A “Europa” nunca existiu

VASCO PULIDO VALENTE

Público – 22/03/2013 – 00:00

A questão de Chipre excitou a opinião pública portuguesa, sobretudo a opinião de certos comentaristas. Mas curiosamente ninguém chegou ou quis chegar ao fundo do problema, ou seja, à inexistência real e comprovada da União Europeia. A ideia de impor uma taxa universal aos depósitos de Chipre não veio do Governo do sítio, veio da União Europeia e foi aprovada pelos 17 países do euro, incluindo Portugal, por vontade expressa da Alemanha. Havia outros motivos para tomar essa medida drástica ou, em rigor, qualquer coisa semelhante: a predominância do sector financeiro, o uso da banca para as manobras mais do que suspeitas da oligarquia russa (que lá pusera uma parte importante do seu dinheiro) e, desde Fevereiro, uma incipiente corrida da pequena poupança para levantar a tempo o que era dela. Mas nada disso explica a brutalidade da Alemanha e a abjecta subserviência da União.

Só que, perante o facto consumado, o Parlamento de Chipre votou por unanimidade contra a taxa bancária e o ministro das Finanças resolveu imediatamente ir a Moscovo com o objectivo declarado de arranjar um empréstimo em condições mais razoáveis do que as do ultimato da Alemanha. A Rússia tem interesses mais do que evidentes na região. Com Chipre ficaria com uma posição estratégica no Médio Oriente, em que nem árabes, nem turcos, nem americanos e, já agora, também a “Europa” a querem ver. Ficaria com um dedo (um grande dedo) nos depósitos de gás que recentemente se descobriram à volta da ilha. Tornaria a ser uma força nos países do petróleo. E chegaria finalmente à sua velha ambição de estabelecer uma base naval de “água quente” no Mediterrâneo.

Perante esta perspectiva, a União não mexeu uma palha. Começou por fazer o que a sra. Merkel lhe mandava e, a seguir, criticou e lamentou como é próprio da impotência. Não há um exército “europeu”, como não há uma política externa europeia ou uma direcção económica centralizada.
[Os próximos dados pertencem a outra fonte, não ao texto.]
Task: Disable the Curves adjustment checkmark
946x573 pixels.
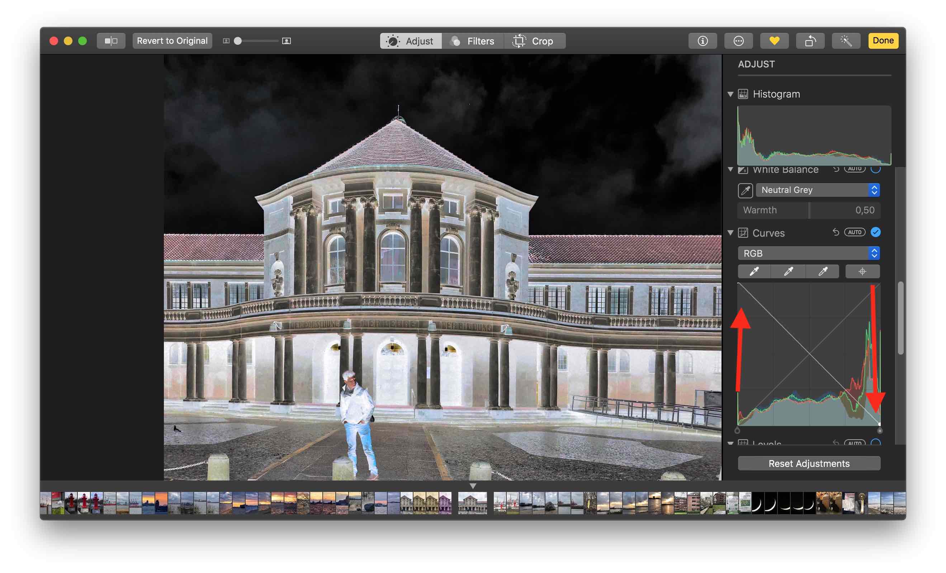Action: tap(875, 232)
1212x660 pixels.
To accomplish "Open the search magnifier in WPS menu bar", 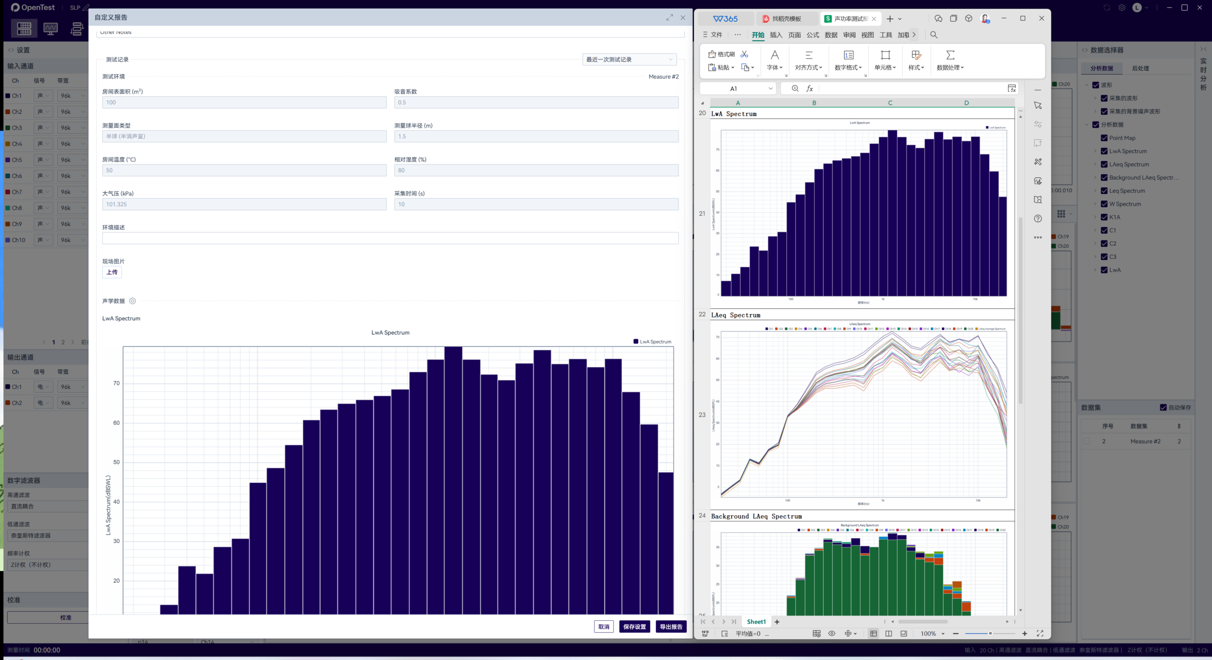I will 934,35.
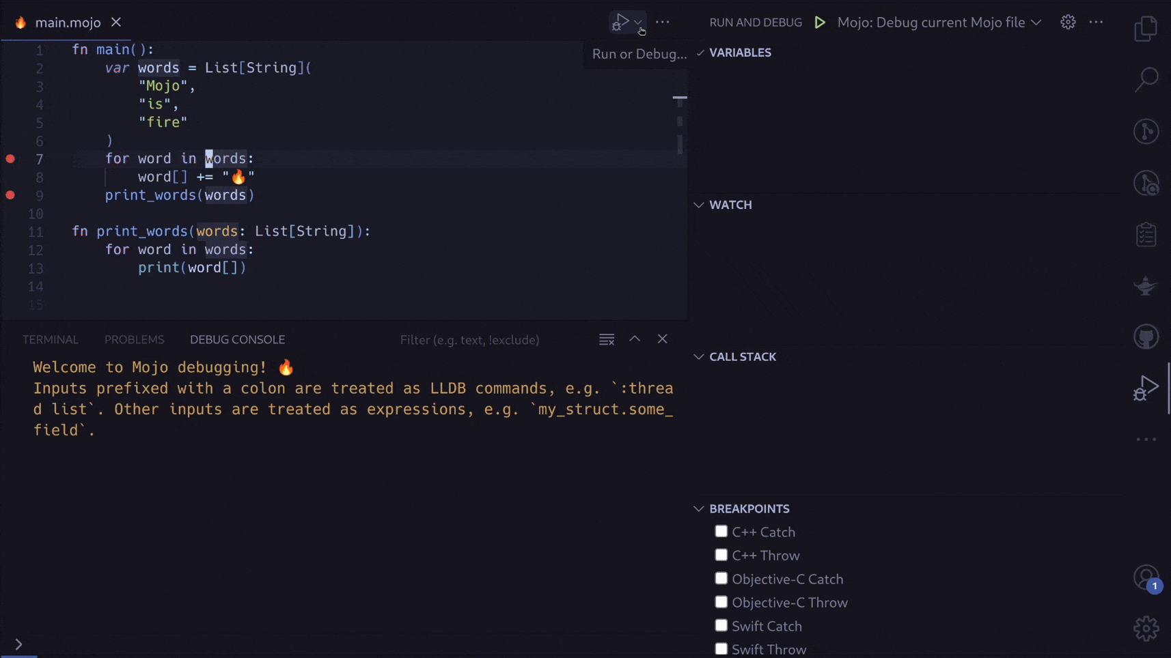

Os países que apoiam a Alemanha nas discussões da extravagante burocracia da União agradecem os subsídios, mas jamais se mexerão por ela. E, assim, a sra. Merkel acabou reduzida a exibir a sua fúria, que diverte o mundo, sem o impressionar. Se a América estivesse envolvida na história, não passaria pela cabeça de Putin intervir. Sucede que a América de Obama foge de sarilhos, não os procura. E que a “Europa”, apesar da propaganda em contrário, de facto não existe. Nunca existiu.